IMF asks fiscal adjustments from Turkey, dispute continues
Posted by meb at November 27th, 2008
The International Monetary Fund (IMF) expects serious fiscal adjustments from Turkey for a possible program and no agreement over content has been reached, Turkish Economy Minister Mehmet Simsek said on Thursday.
“If we can convince the IMF and reach an agreement over the terms and content, we will make a program with the IMF. There is still dispute over content,” Simsek said in his speech delivered at the 60th Turkey-EU Joint Parliamentary Committee meeting in Ankara.
Certain progress was made in the ongoing technical talks with the IMF, Simsek also said.

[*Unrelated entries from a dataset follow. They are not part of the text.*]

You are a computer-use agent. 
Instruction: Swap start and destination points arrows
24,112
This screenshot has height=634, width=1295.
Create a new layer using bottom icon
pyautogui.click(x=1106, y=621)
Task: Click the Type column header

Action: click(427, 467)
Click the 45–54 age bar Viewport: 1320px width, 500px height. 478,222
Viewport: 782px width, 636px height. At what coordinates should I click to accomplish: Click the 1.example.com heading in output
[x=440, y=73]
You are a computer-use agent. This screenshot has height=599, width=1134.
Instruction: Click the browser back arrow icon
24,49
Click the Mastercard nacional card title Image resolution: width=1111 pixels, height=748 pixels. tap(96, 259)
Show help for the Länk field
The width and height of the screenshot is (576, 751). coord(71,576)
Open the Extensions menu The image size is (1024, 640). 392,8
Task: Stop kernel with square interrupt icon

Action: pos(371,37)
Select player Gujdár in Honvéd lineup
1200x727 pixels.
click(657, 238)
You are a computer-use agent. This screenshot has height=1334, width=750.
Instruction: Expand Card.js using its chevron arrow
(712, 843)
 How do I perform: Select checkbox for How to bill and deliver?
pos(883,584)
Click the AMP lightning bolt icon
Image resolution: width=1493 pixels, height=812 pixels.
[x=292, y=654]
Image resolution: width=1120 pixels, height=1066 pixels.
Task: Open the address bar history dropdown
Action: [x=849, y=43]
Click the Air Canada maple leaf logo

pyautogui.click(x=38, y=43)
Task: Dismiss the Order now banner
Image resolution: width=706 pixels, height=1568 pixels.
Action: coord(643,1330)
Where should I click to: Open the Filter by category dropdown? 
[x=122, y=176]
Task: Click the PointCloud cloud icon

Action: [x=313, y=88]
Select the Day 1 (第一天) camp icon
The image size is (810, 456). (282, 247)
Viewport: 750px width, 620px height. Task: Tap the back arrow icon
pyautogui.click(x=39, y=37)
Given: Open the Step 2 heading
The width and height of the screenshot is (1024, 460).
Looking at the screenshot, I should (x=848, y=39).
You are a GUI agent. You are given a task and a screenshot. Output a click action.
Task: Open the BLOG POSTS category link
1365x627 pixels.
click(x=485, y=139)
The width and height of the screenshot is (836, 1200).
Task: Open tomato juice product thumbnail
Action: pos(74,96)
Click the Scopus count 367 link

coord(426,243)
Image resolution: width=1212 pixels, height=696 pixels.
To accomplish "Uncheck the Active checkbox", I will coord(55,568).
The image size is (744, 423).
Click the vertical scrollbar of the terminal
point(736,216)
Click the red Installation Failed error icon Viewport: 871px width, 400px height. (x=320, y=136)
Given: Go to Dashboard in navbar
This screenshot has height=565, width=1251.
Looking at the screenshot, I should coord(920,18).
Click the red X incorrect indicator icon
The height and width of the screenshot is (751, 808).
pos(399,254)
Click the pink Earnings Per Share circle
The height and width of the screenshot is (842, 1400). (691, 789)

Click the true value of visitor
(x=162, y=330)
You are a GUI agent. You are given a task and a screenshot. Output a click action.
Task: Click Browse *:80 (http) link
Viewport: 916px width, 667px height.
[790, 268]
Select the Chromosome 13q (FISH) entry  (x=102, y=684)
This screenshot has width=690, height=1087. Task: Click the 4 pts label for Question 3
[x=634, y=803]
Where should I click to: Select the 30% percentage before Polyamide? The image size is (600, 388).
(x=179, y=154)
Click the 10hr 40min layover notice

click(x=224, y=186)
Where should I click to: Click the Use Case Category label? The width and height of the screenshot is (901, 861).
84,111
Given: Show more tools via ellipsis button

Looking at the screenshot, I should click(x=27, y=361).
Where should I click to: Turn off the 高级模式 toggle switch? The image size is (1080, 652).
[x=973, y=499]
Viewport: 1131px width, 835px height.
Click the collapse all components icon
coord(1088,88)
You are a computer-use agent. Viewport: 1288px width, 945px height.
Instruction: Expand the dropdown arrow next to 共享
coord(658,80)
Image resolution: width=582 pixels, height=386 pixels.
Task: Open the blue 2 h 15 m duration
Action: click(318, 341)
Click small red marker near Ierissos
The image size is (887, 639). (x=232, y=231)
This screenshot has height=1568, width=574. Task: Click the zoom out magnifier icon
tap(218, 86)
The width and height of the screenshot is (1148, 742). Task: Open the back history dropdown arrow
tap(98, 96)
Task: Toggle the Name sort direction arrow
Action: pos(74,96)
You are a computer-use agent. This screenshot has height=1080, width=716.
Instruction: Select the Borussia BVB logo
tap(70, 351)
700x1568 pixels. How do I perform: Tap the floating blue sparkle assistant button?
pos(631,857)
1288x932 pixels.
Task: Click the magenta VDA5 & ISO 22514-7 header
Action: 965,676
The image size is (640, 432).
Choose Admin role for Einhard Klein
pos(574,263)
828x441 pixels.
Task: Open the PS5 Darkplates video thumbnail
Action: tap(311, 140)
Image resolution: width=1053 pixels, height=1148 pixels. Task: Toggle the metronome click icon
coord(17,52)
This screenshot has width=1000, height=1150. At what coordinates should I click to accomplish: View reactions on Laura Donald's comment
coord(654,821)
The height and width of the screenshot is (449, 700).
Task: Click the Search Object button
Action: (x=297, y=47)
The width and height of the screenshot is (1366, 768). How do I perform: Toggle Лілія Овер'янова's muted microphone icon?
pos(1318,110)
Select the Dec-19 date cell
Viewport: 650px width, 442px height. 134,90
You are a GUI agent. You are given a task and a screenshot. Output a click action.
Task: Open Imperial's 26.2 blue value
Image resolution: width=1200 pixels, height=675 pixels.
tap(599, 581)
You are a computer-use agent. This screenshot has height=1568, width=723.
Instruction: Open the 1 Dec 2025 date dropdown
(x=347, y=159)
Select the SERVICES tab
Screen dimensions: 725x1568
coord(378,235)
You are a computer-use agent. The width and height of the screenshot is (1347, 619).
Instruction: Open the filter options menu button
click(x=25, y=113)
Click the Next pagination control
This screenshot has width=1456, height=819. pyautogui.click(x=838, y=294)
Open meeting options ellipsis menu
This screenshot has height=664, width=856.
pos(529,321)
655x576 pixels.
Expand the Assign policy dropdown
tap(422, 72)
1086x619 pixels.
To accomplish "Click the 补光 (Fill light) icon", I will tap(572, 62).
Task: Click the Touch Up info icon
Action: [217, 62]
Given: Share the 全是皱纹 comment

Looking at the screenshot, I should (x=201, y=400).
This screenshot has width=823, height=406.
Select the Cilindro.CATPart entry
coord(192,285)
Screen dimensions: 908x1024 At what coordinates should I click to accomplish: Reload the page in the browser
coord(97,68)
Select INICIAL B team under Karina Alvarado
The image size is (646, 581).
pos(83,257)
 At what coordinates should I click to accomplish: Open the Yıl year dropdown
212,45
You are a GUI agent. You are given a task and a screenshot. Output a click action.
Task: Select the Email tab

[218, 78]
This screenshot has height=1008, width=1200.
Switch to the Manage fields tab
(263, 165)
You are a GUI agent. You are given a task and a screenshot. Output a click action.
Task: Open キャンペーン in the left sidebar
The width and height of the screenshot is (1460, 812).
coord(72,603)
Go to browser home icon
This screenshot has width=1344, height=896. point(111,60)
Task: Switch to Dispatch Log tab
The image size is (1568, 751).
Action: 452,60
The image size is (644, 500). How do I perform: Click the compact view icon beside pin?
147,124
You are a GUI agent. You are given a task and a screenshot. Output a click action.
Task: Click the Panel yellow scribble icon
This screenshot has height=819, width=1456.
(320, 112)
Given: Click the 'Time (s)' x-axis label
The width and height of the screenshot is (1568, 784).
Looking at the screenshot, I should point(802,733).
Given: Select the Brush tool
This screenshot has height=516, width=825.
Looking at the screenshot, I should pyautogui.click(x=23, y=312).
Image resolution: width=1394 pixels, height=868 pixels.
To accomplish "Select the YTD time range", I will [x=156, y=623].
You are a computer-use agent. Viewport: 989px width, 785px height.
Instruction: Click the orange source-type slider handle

Turkey’s business leaders have been calling for an IMF loan deal to limit the fallout from a global financial crisis which has already forced Ukraine, Hungary, Iceland and Serbia to seek IMF help.
Turkey’s last $10 billion regular stand-by loan accord, the latest in a series of loan programs which helped it emerge from a 2001 financial crisis, expired in May.
Simsek said Turkish Prime Minister Tayyip Erdogan was not against an arrangement with the IMF but he wanted a smooth program that would help solve the liquidity problem without placing extra burden on the real sector.
Erdogan previously said the government had not wanted to sign a new loan accord if the IMF program exerted excessive constraints on budget spending, taxes, economic growth and public investments.
The prime minister then later said an accord with the IMF was close and that he would soon announce the level of funding aid to be provided in the new deal.